In search of the perfect tree

9 years ago

To the editor:
There is no perfect Christmas tree. Ignore all the advice you have ever heard or read about choosing the perfect tree. Oh, except for the loose spills, as we called the needles. I left Houlton without asking why they were called spills before they ever spilled. Tired of explaining the word, I quit using it in Pennsylvania before I came to New York state. Except when I slip up. One could slip on the spills, of course, if there were a lot of them.
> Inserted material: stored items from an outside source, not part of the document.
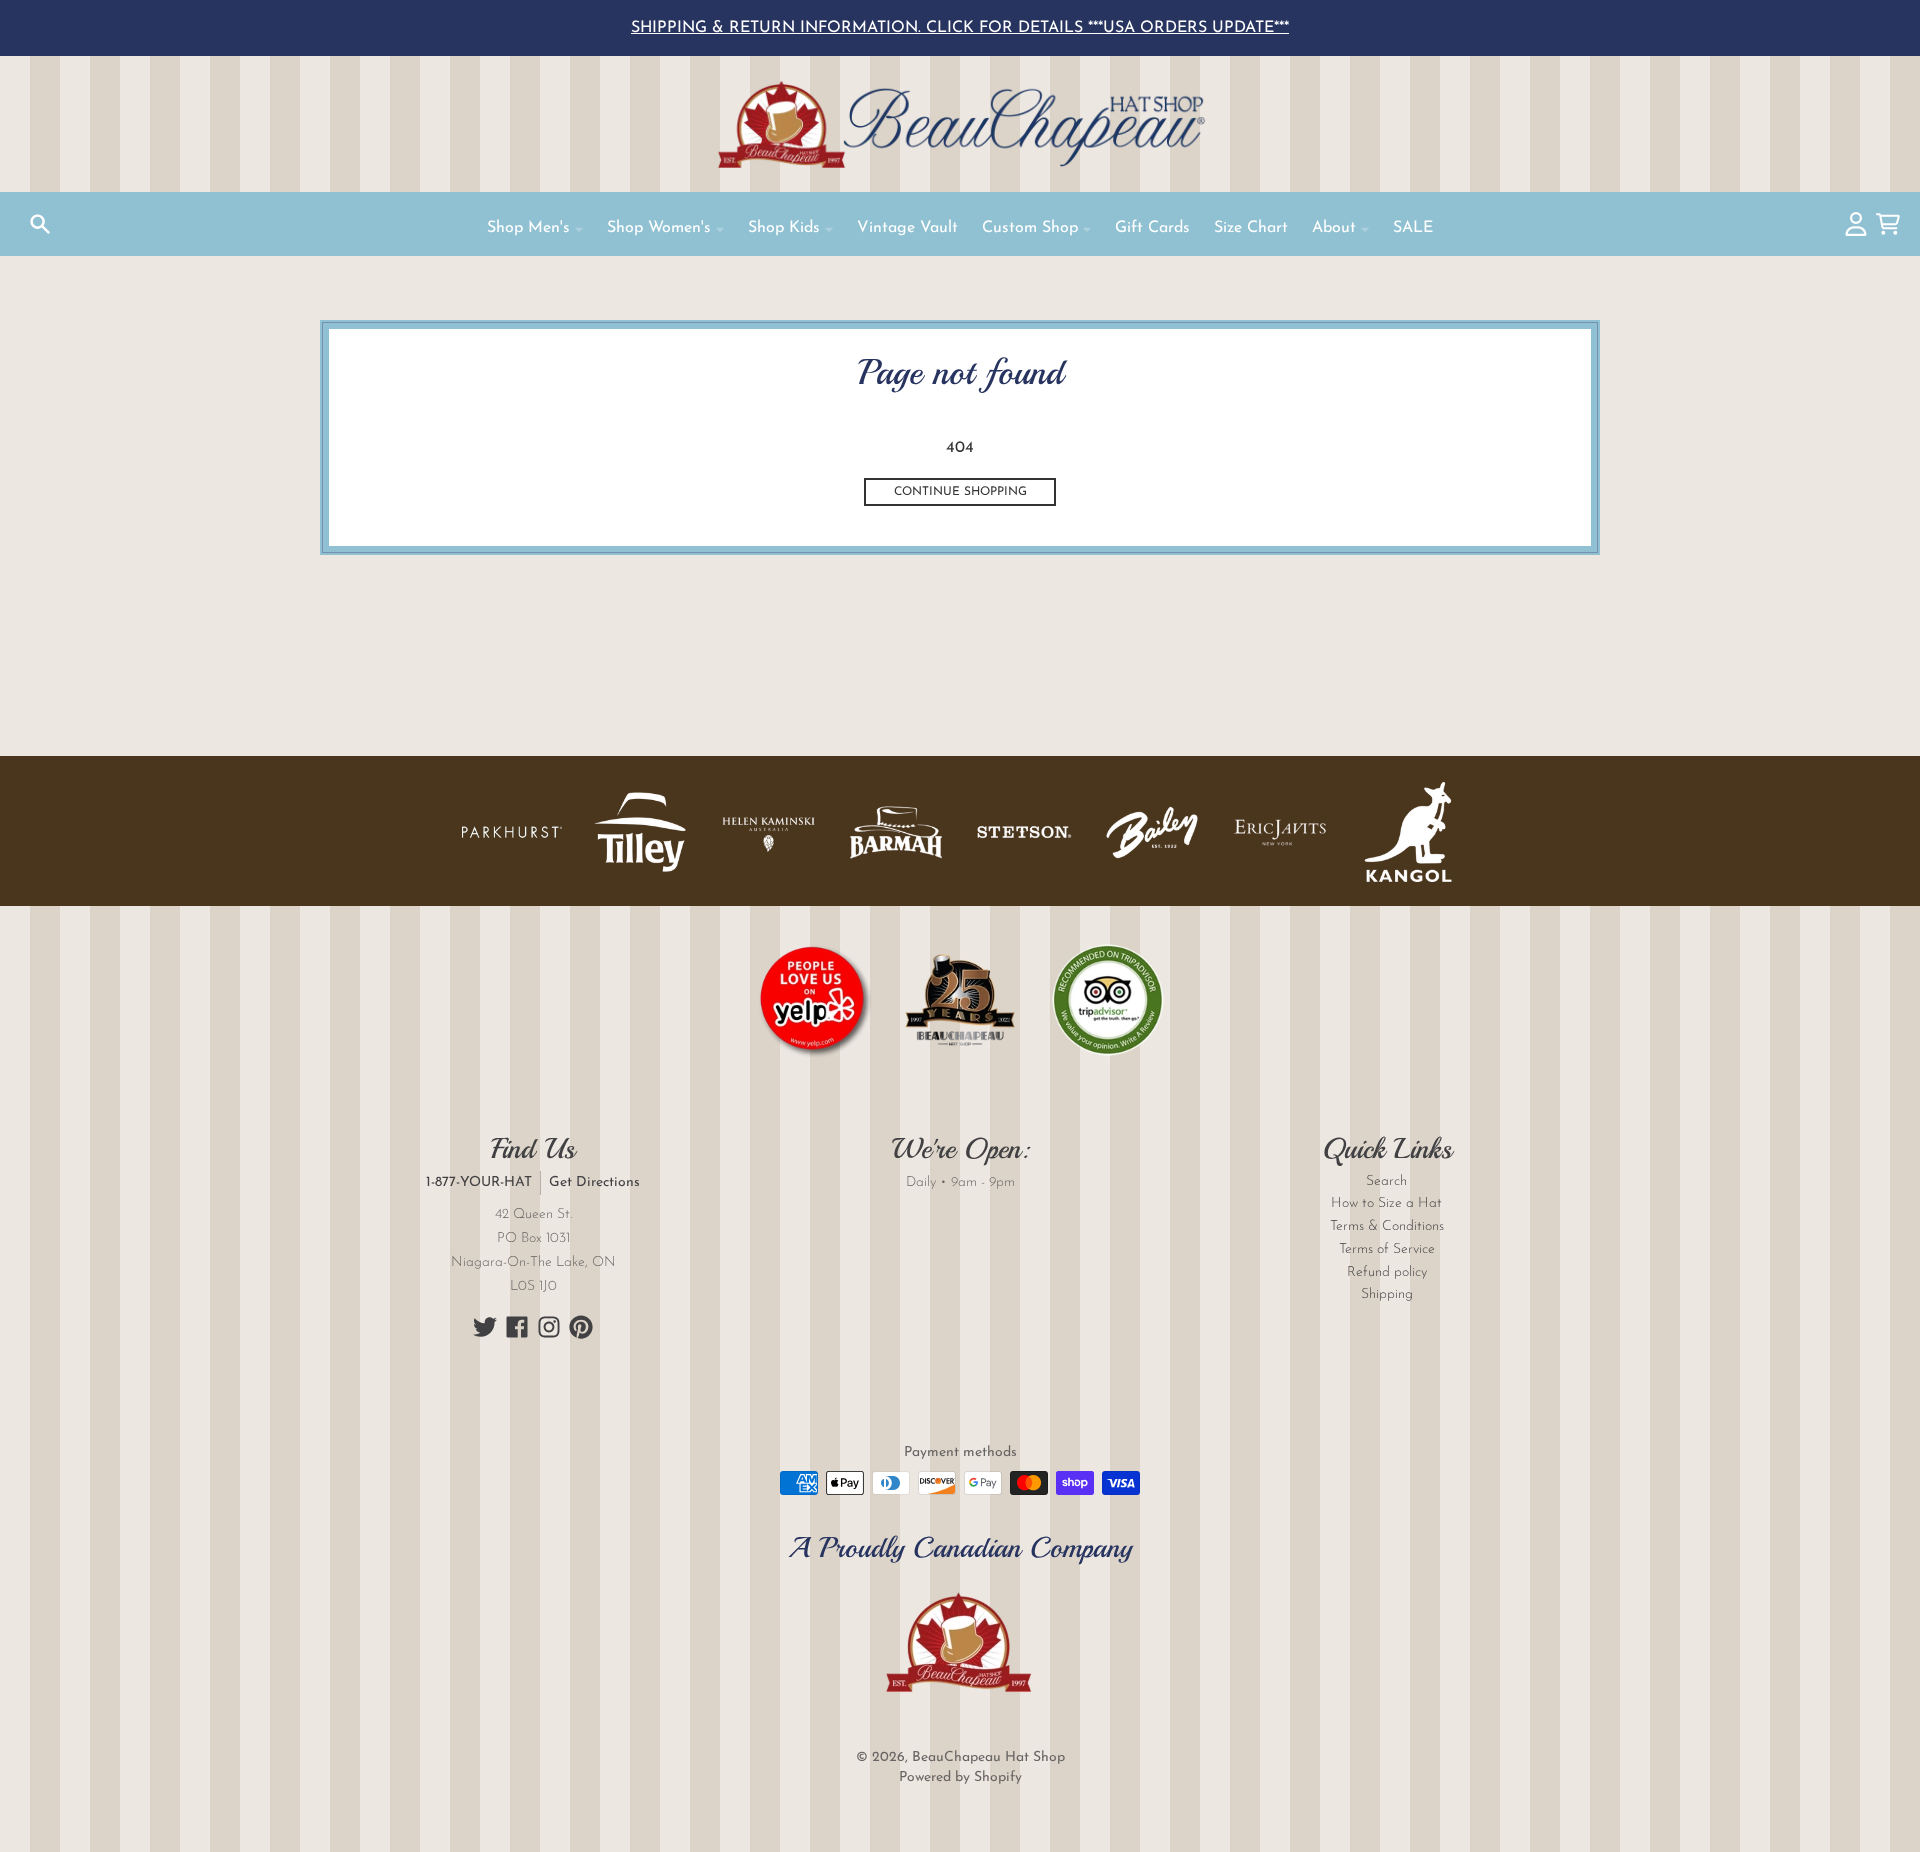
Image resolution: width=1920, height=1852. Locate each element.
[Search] (40, 224)
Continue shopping (960, 492)
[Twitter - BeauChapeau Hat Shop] (485, 1327)
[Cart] (1888, 224)
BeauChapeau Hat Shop (988, 1757)
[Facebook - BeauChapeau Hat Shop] (517, 1327)
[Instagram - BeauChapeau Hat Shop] (549, 1327)
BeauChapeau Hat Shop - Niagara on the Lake (960, 124)
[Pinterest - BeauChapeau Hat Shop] (581, 1327)
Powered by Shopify (960, 1777)
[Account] (1856, 224)
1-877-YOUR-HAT (479, 1182)
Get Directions (594, 1182)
Where were we? Advice about loose you-know: If you shake the tree and they all drop off, the tree’s too dry.
Back when I was growing up, my brother Leonard, who was also growing up, and I went with Porter out into our woods to bring back a tree. Ina specified fir, not spruce, saying, “You can tell from the shape of the spills; fir is flat and spruce round.” We often took back two trees, just to be sure. Leonard, younger by two-and-a-half-years, grew to be almost a foot taller than I in high school, and delighted in calling me his “little sister” to his friends.
Once away from Maine, I discovered trees cost money. Absurd! Oh, well, at Penn State I paid 75 cents for the first, to go on my desk. Prices have changed, along with methods: Take along a saw and chop down your own, support the Boy Scouts or a farmer who trucks trees into town. Go alone or share, which meant hearing, “How about this one? You want that one? It’s too big.” “Phooey,” I said each time, “It will fit.” At home, in the living room, I pruned a lot of trees.
Every tree, once trimmed, was the best ever. I had help with the lights — two strings of the regular ones, two of the little twinklies, and two of white snowball lights. My helper hinted that there were too many.
Eventually, stressed out over the perfect tree and tired of taking home others’ choices, one year I took off tooling down the road to a trucked-in place, as I sang, “Off I go for a not-perfect tree, a tree that is waiting just for me.” I found it right away. It was a perfectly not-perfect tree. I still go there.
Postscript: Perfection is in the eye — and heart — of the beholder. May you and yours have a perfect Christmas season!